Reproduce exactly, leaving out pictures, each line from the one holding "Select the Completed pipeline tab" through the final line of the listing, and add nothing.

DATA TO EXAMINE:
=====

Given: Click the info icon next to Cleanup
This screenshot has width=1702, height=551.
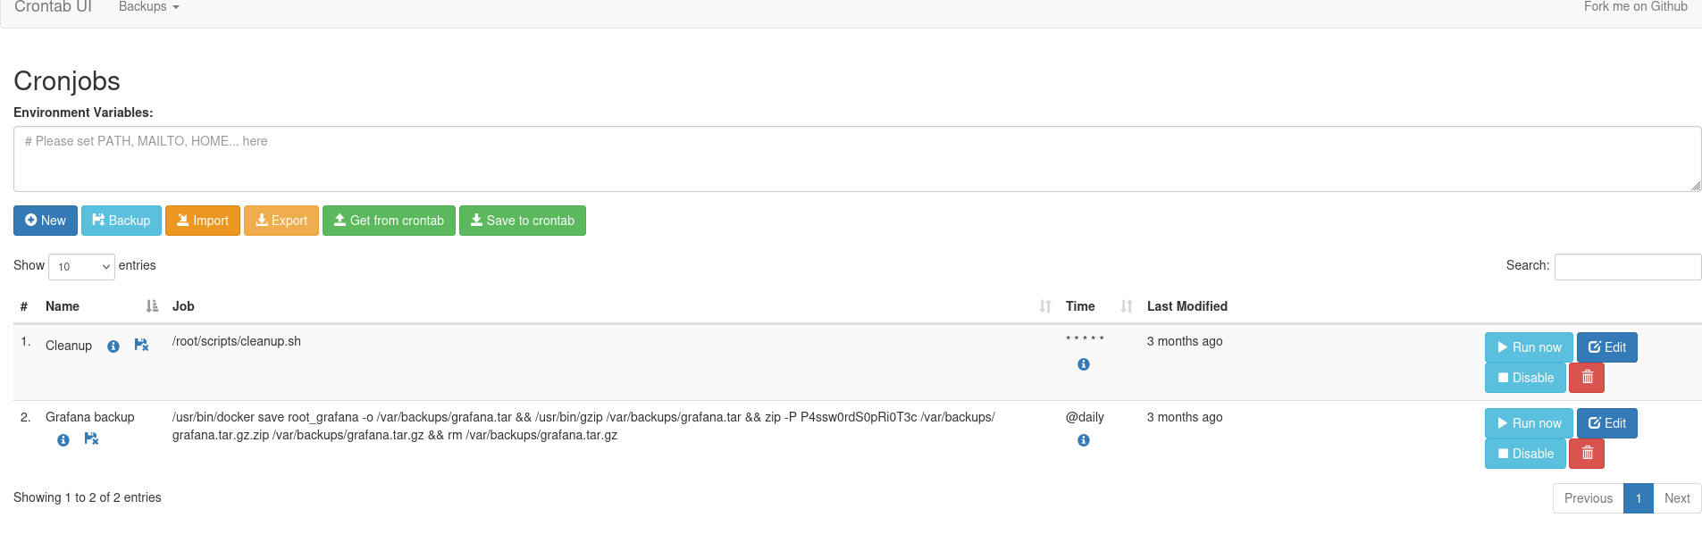Looking at the screenshot, I should tap(113, 346).
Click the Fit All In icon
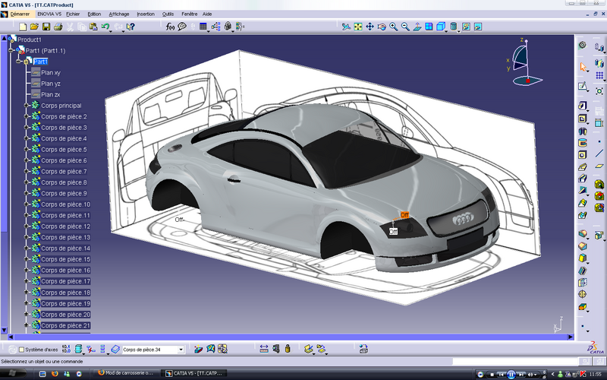The width and height of the screenshot is (607, 380). [x=357, y=27]

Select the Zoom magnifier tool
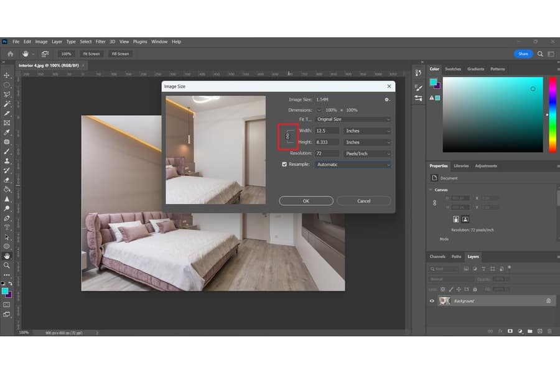(7, 265)
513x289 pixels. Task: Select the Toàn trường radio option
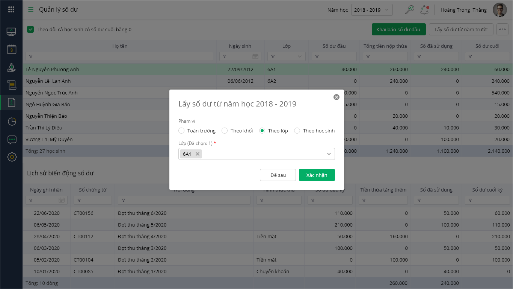(x=182, y=131)
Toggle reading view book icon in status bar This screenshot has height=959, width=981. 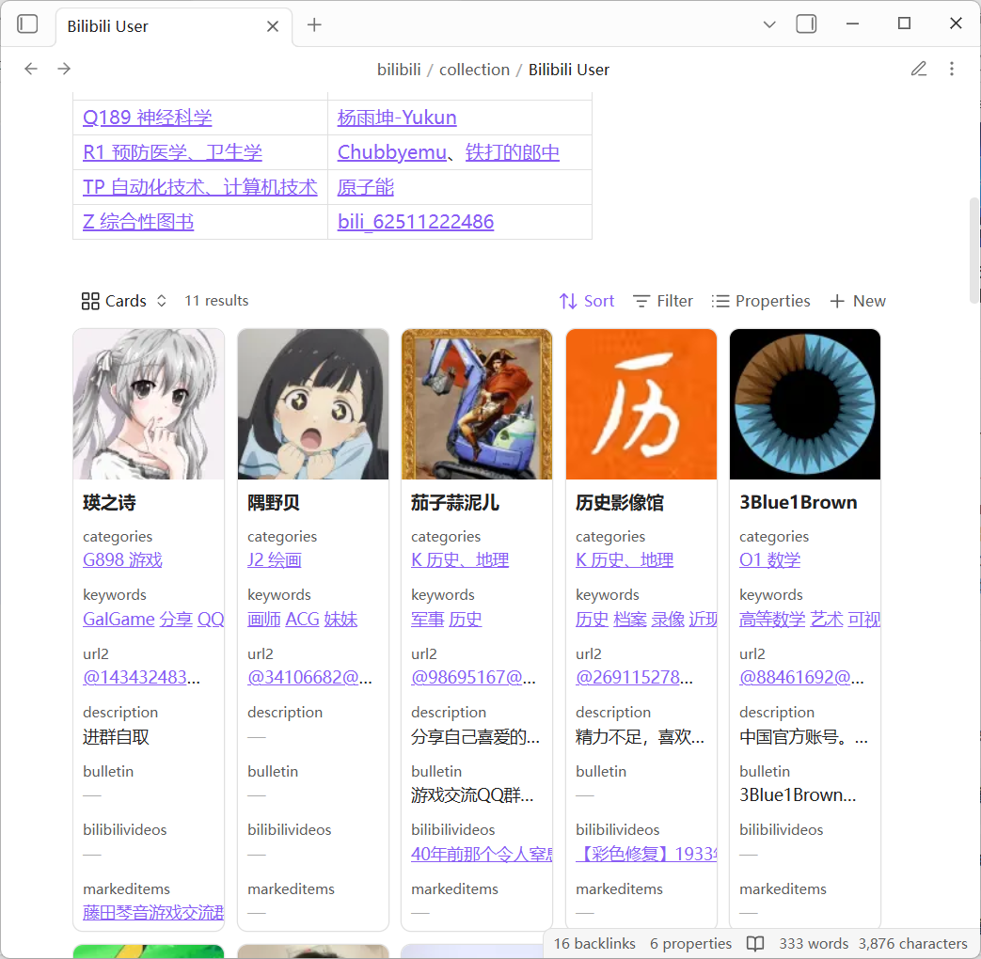(x=754, y=943)
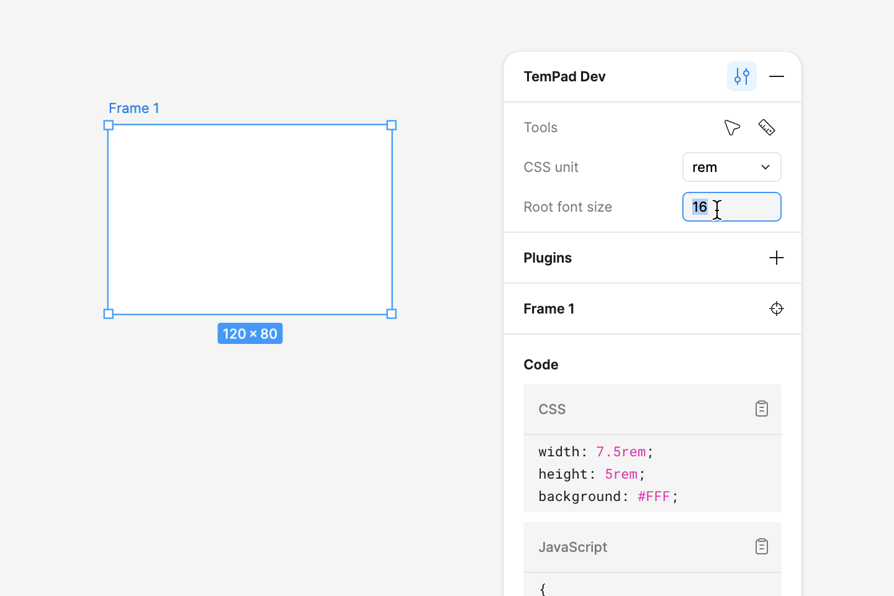This screenshot has width=894, height=596.
Task: Click the bottom-left frame resize handle
Action: click(x=109, y=314)
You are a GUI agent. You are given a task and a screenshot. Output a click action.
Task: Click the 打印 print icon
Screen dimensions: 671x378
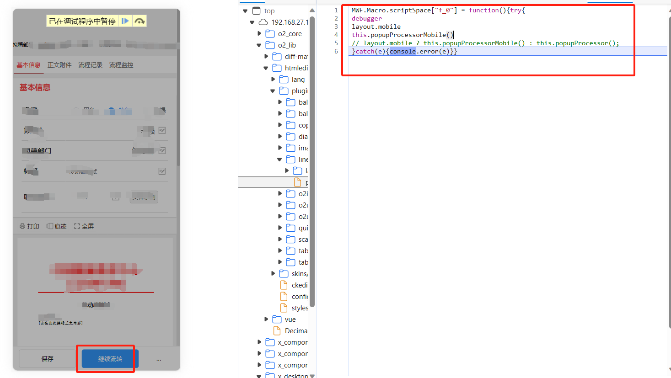click(x=22, y=226)

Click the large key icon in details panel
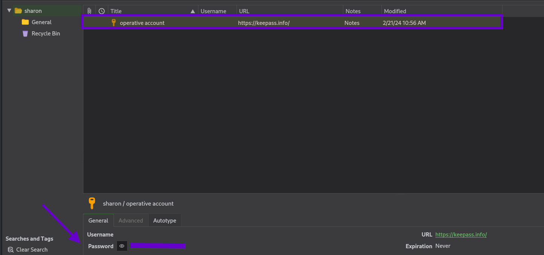pos(92,203)
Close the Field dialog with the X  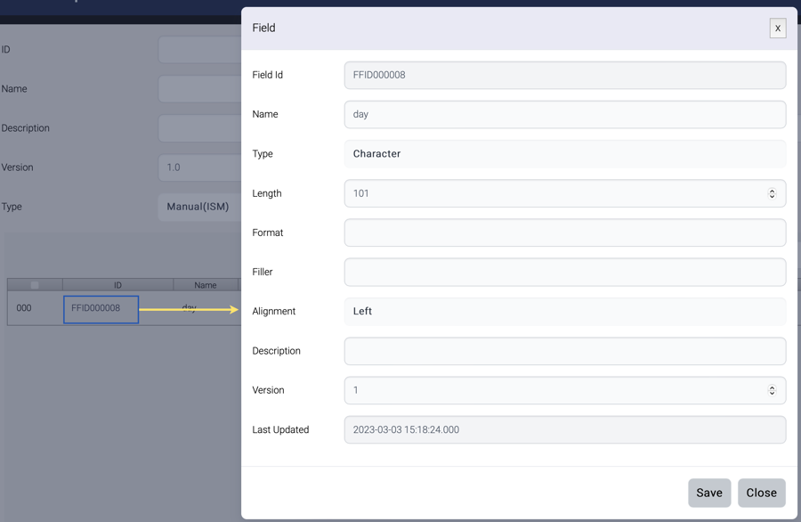tap(777, 29)
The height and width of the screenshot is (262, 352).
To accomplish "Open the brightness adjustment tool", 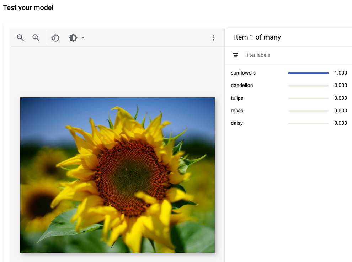I will [x=73, y=37].
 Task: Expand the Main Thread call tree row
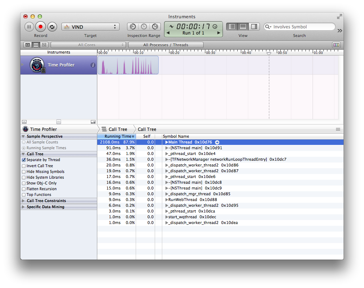pyautogui.click(x=167, y=142)
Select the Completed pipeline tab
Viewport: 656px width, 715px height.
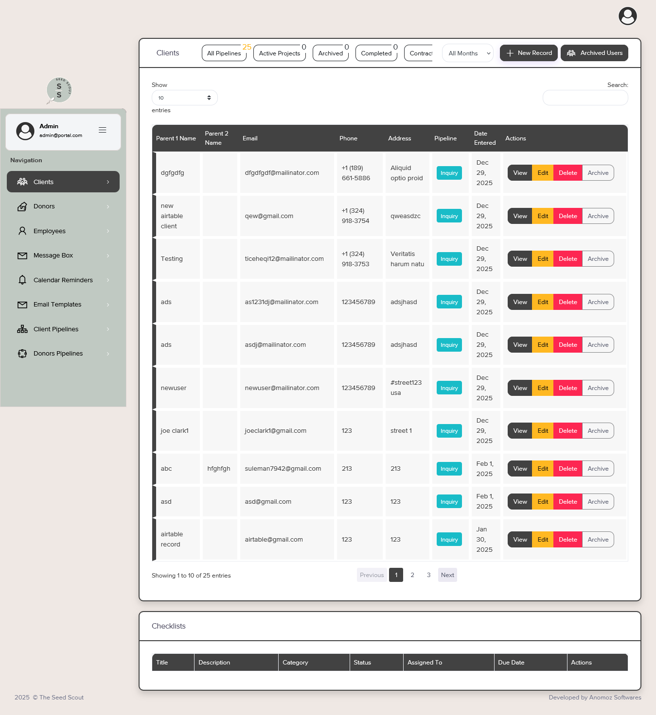pos(376,53)
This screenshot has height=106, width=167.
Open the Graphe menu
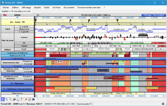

=====

FINISHED TASK:
Select the Completed pipeline tab
Viewport: 656px width, 715px height.
pos(376,53)
This screenshot has height=106, width=167.
Open the Graphe menu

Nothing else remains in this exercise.